The Clintondale Community School District offers programs and services that may assist your child with their education.
The vision of the Special Services Department in Clintondale Community Schools is to enable and empower our students with special needs to develop to their maximum potential in their school and community.
Our mission is to meet the unique needs of students with disabilities by providing instruction and training to enable them to have access to, and make progress in, the general education curriculum. We offer a full continuum of services and programs across the district. Students determined eligible for specialized instruction or related services through the IEP team process may have access to the following programs and services.
Students who reside within the Clintondale community and are determined eligible to receive specialized instruction or related services through the evaluation and IEP team process, and who are not more than 25 years of age, and who have not yet graduated from high school are provided services across a continuum of settings in order to meet their unique educational needs. These settings may include home, community, preschool, elementary school, middle school, or high school buildings located throughout the district depending on their level of need. In addition to our district-based programs and services, for students who experience more complex learning needs, we also have access to, and cooperatively support, programing through MISD Center-Based Programming.
Section 504 And Americans With Disabilities Act
Section 504 and the Americans with Disabilities Act (ADA) are civil rights laws that guarantee that “no otherwise qualified person shall be excluded solely on the basis of a disability.” This means schools must identify students who have disabilities and provide supports and services to ensure these students have the same opportunity to access all programs and activities at the school they are qualified for despite the disabilities.

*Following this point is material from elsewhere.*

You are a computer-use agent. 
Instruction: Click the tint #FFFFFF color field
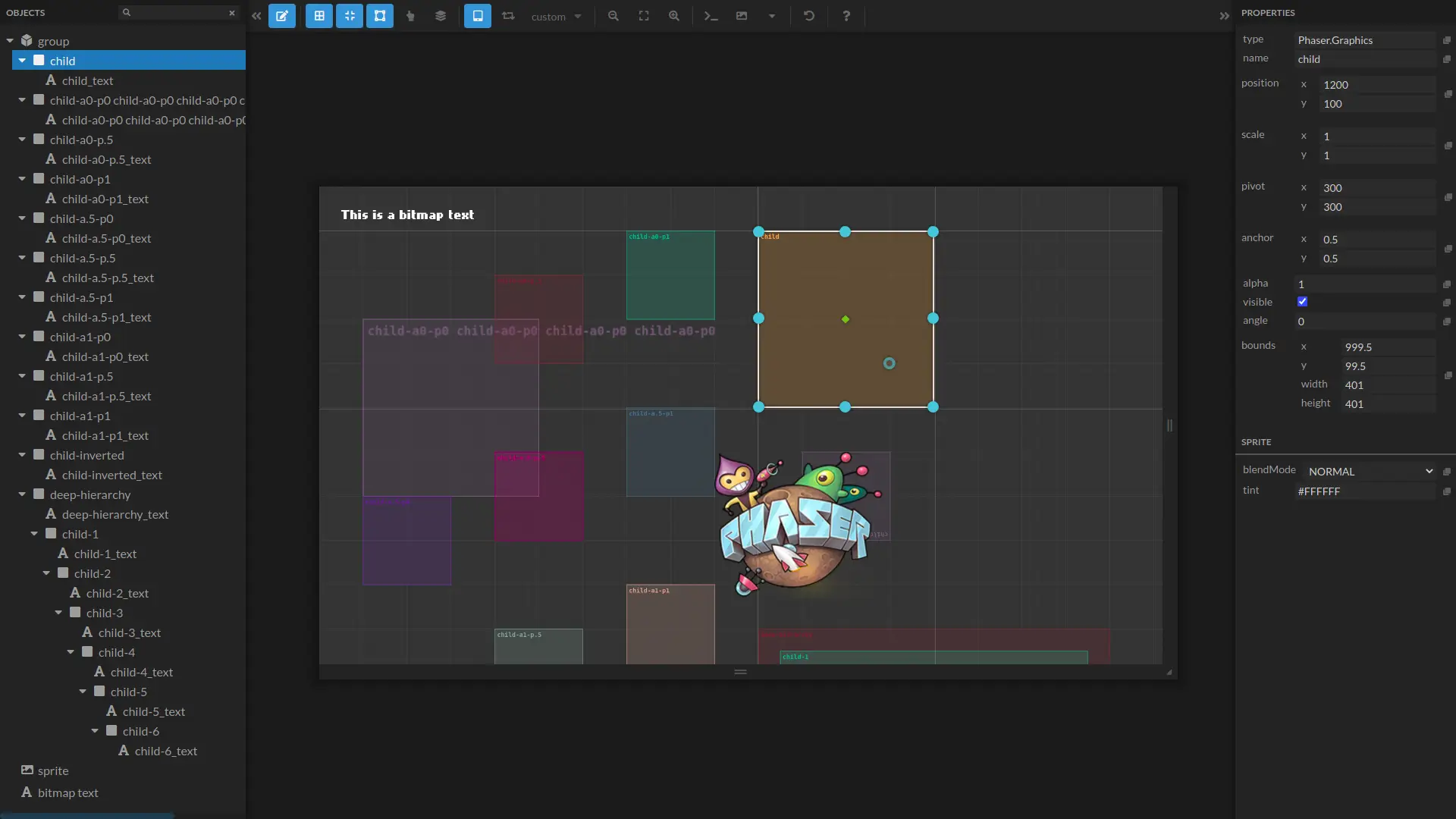[x=1365, y=491]
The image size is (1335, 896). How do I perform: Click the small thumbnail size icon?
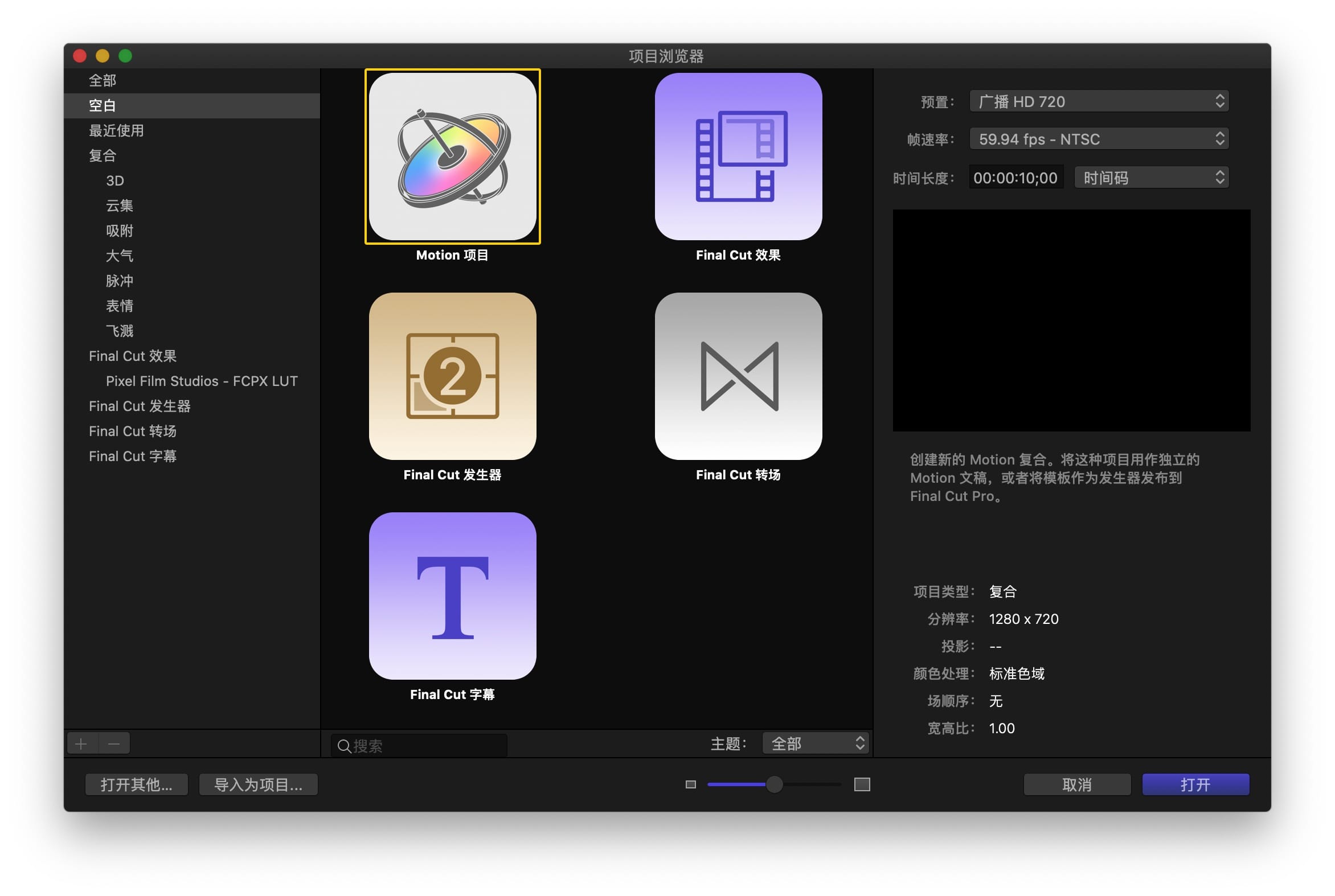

To qualify for a 504 plan, there are two requirements:
- A child has any disability, which can include many learning or attention issues.
- The disability must interfere with the child’s ability to learn in a general education classroom. Section 504 has a broader definition of a disability than IDEA. That’s why a child who doesn’t qualify for an IEP might still be eligible for a 504 plan.
Examples of disabilities which are addressed by 504 plans include ADHD, diabetes, asthma, depression and health-related issues.
Speak to your child’s teacher or the student assistance team to ask about an evaluation for ADA/504.
Special Education Assessment
If you and your child's school have tried a variety of changes in general education and they have not been effective, the student assistance team will make a referral for special education assessment. Parents can also request an assessment at any time.
You should submit your request in writing, date it and note all areas of concern. Return the request to the school administrator or counselor. Special education is guided by legislation called the Individuals with Disabilities Education Act (IDEA).
Within 10 days of your request, you will receive either:
- An Assessment Plan noting areas in which your child will be assessed; or
- A notice that the district declines to assess, with reasons given. You have the right to appeal this decision.
If you receive the Assessment Plan, you must sign it and return to the school.
Within 30 days of receipt of the signed Assessment Plan, all assessments will be completed and an Individual Education Program (IEP) meeting will be held to discuss your child’s eligibility. If your child is eligible, an IEP will be developed. An IEP will include specific goals to address your child’s needs, and services to support those goals.
Helping Your Child Succeed
The following can help support your child's success:
- Make sure that your child comes to school well rested, on time, well fed and ready to learn. Eligible families can access free or reduced lunch services by applying at the school.
- Talk with your child’s teacher. Be sure to talk about your child’s strengths as well as any concerns and special needs.
- Review and assist with homework. Make sure there is a special time and place for your child to do homework.
- Ask for regular progress reports. Make sure you seek access to PowerSchool parent portal for electronic progress checks.
- Celebrate your child’s small successes.
- Participate in conferences and other meetings about your child.
- Make a list of specific questions to ask during parent/teacher conferences. For example, ask how your child learns best and what additional help may your child need.
- Ask how extra help is being provided. By whom? How often? How long? Ask how you can support the school’s efforts at home.
- Offer to volunteer at your child’s school, if you can.
Child Find Procedures
Child Find is part of the federal special education law known as the Individuals with Disabilities Education Act (IDEA), that requires schools identify, locate, and evaluate all children, aged birth through 21 years, who have disabilities and may be entitled to special education and related services.
Services for children ages 0 to 3 years of age are provided in collaboration with the Macomb Intermediate School District (MISD) through the Child Find process. Please call the MISD Infant Preschool Program at 586-228-2417 for information on these early services.
Any parent, physician, agency, or individual may refer a child to Child Find by written request or by contacting the Director of Special Education at 586-790-7638.